-- DATA EXTRACT follows --

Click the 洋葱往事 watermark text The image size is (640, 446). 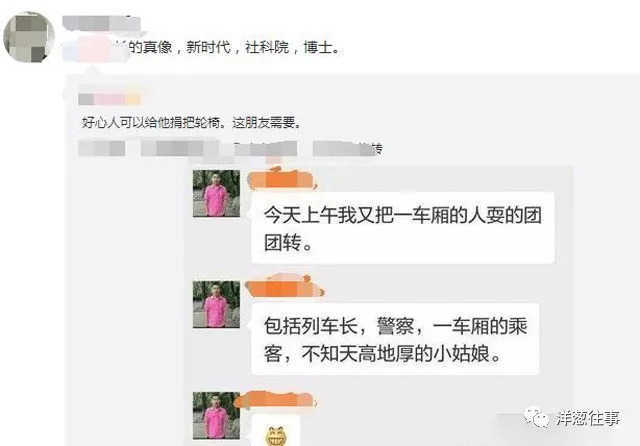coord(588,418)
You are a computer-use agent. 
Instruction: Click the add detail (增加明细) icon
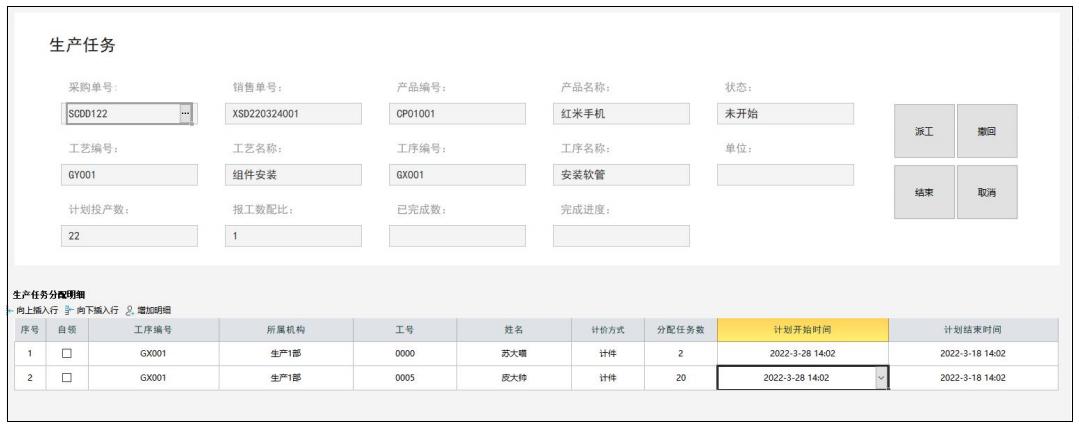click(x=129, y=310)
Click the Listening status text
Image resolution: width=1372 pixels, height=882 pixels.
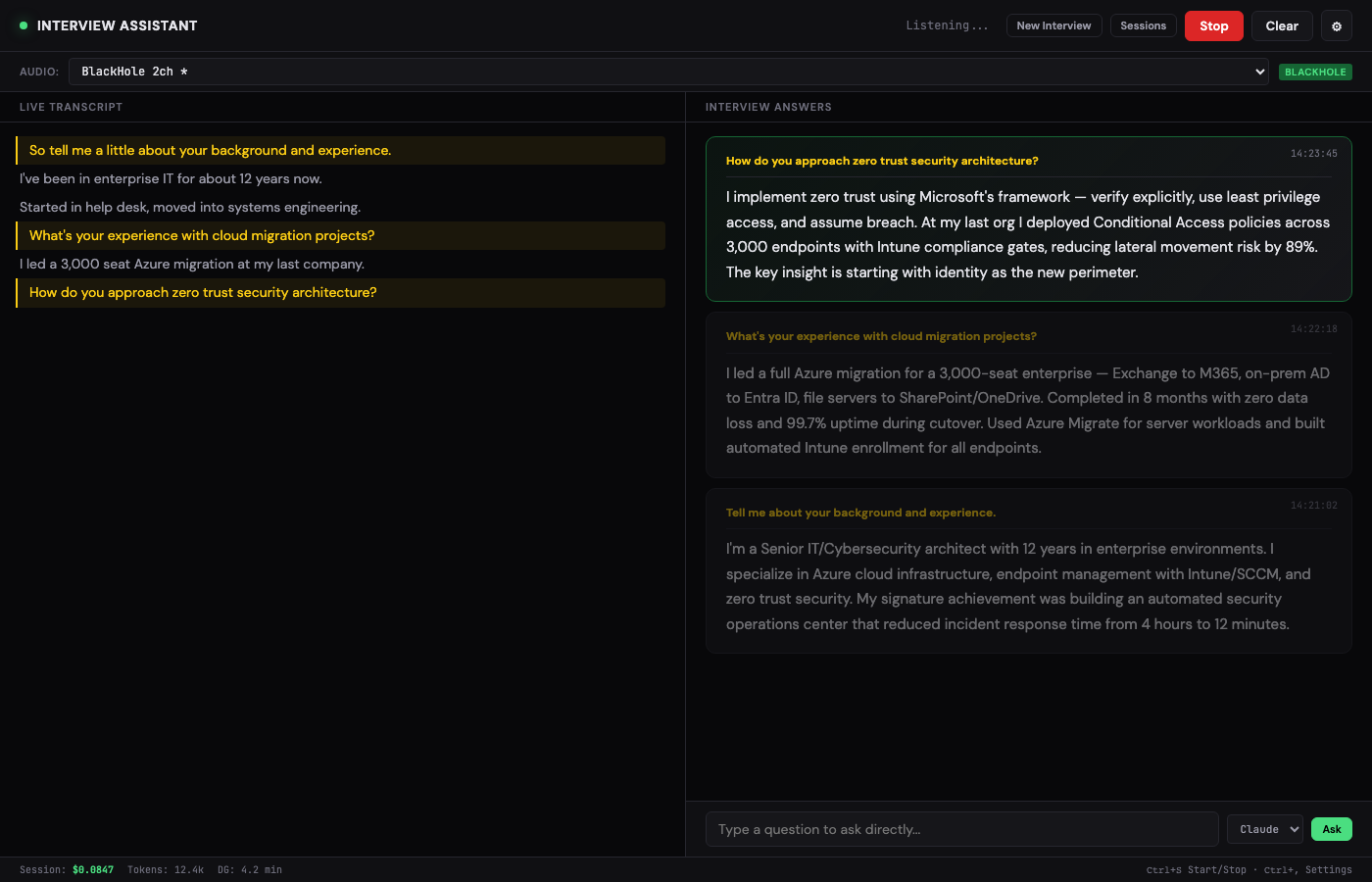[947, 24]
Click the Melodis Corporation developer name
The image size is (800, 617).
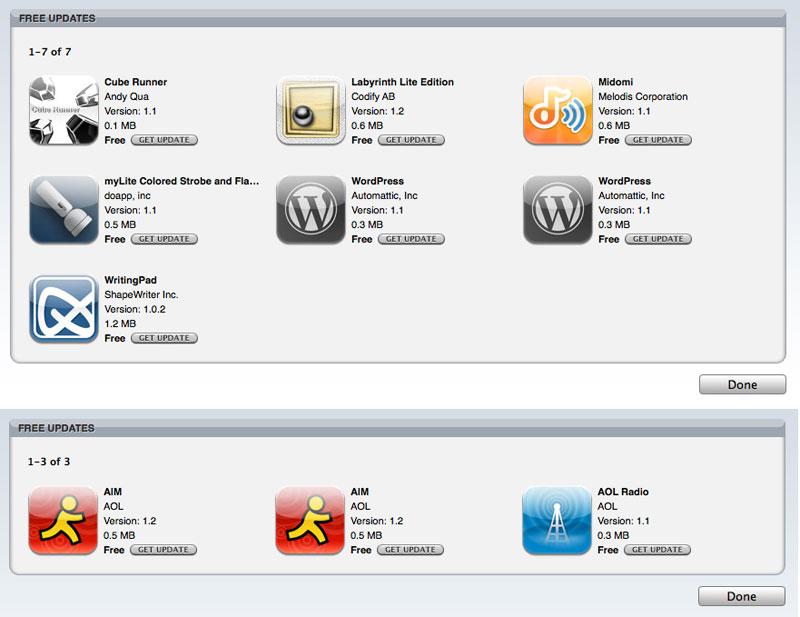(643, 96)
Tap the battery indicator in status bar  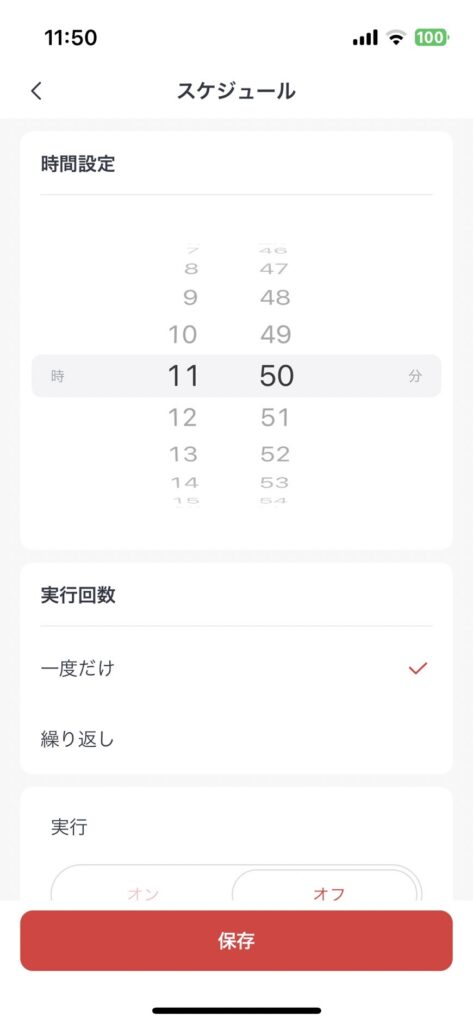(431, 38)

-- DATA EXTRACT concluded --
-- DATA EXTRACT follows --

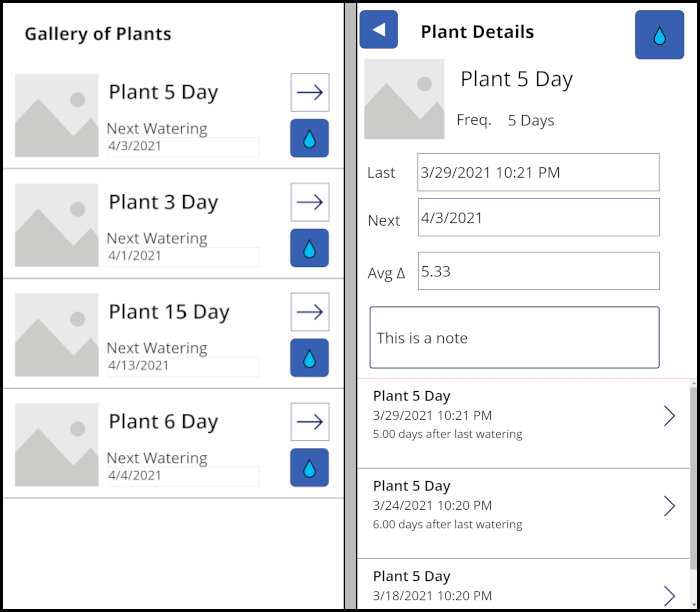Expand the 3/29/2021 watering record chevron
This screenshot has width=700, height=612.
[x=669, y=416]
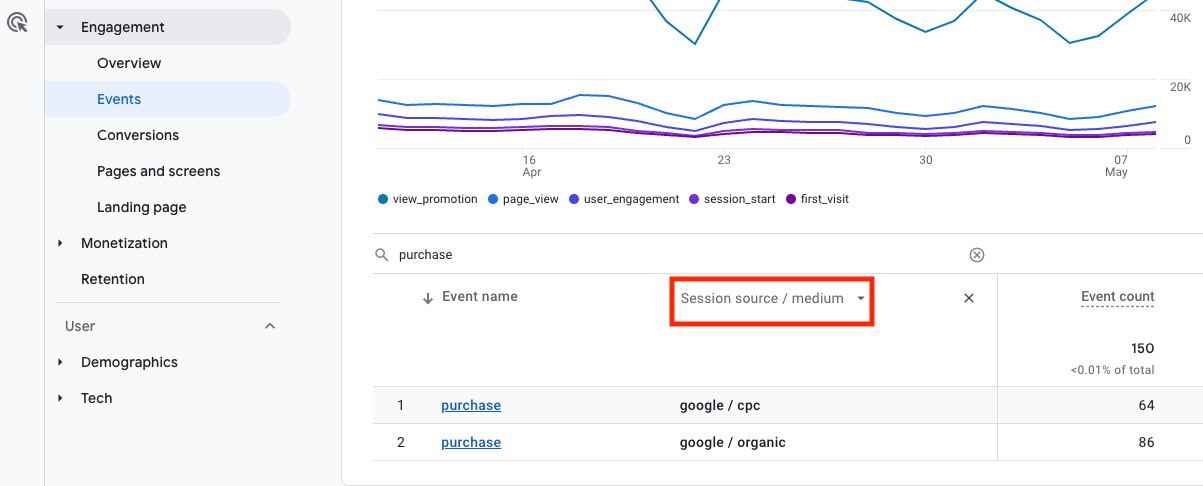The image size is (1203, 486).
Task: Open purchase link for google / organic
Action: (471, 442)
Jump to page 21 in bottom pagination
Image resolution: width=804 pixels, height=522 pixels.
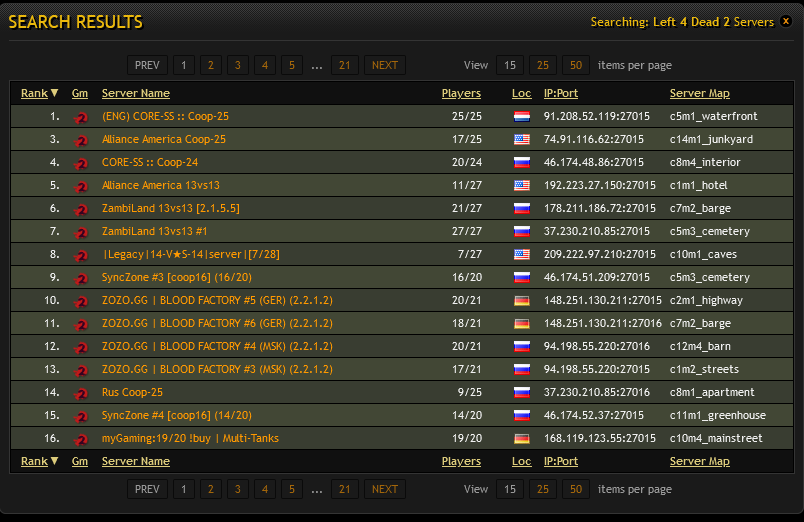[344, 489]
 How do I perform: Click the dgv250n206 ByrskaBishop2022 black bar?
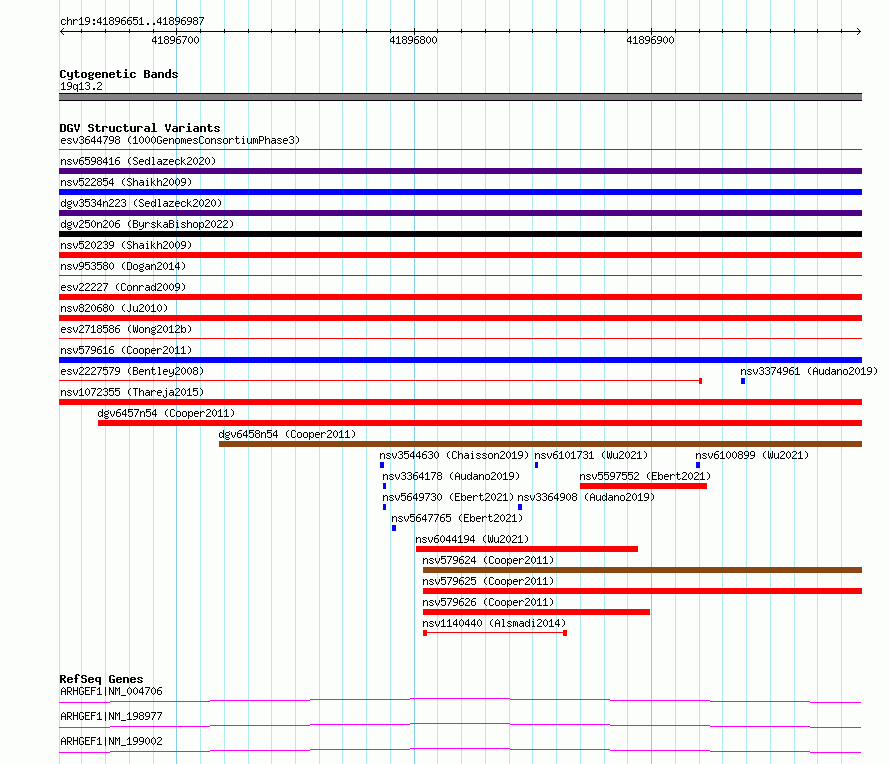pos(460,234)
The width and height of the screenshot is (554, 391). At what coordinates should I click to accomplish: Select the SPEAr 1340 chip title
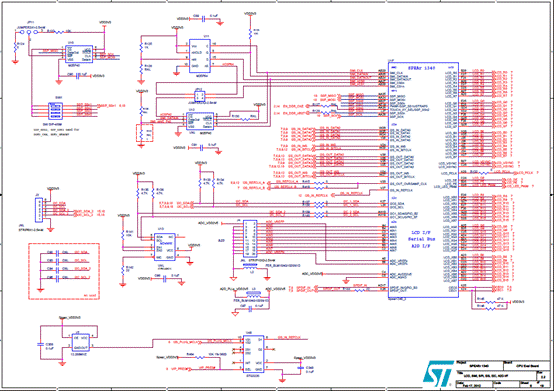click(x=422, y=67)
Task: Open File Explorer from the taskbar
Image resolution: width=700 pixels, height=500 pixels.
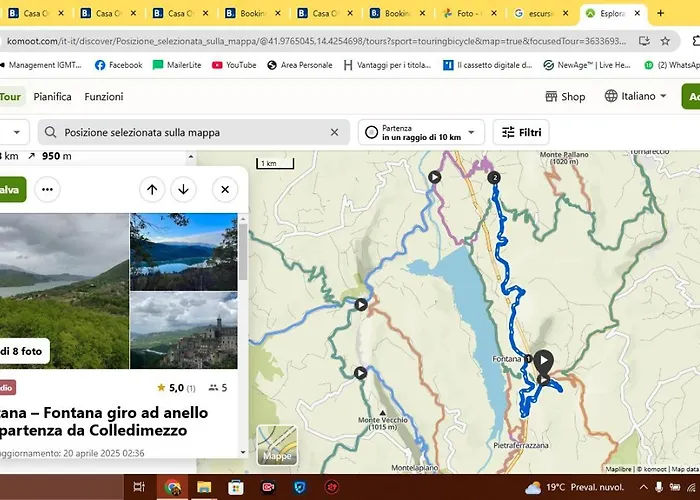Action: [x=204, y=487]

-- DATA EXTRACT concluded --

### EXERCISE DESCRIPTION
Whatever pictures the records hold, omit them; give again exactly the lines from the one containing "Image resolution: width=804" through the one containing "Task: Open File Explorer from the taskbar".

### EXERCISE SOLUTION
Image resolution: width=804 pixels, height=522 pixels.
[344, 489]
 How do I perform: Click the dgv250n206 ByrskaBishop2022 black bar?
pos(460,234)
The width and height of the screenshot is (554, 391). At what coordinates should I click to accomplish: Select the SPEAr 1340 chip title
click(x=422, y=67)
Task: Open File Explorer from the taskbar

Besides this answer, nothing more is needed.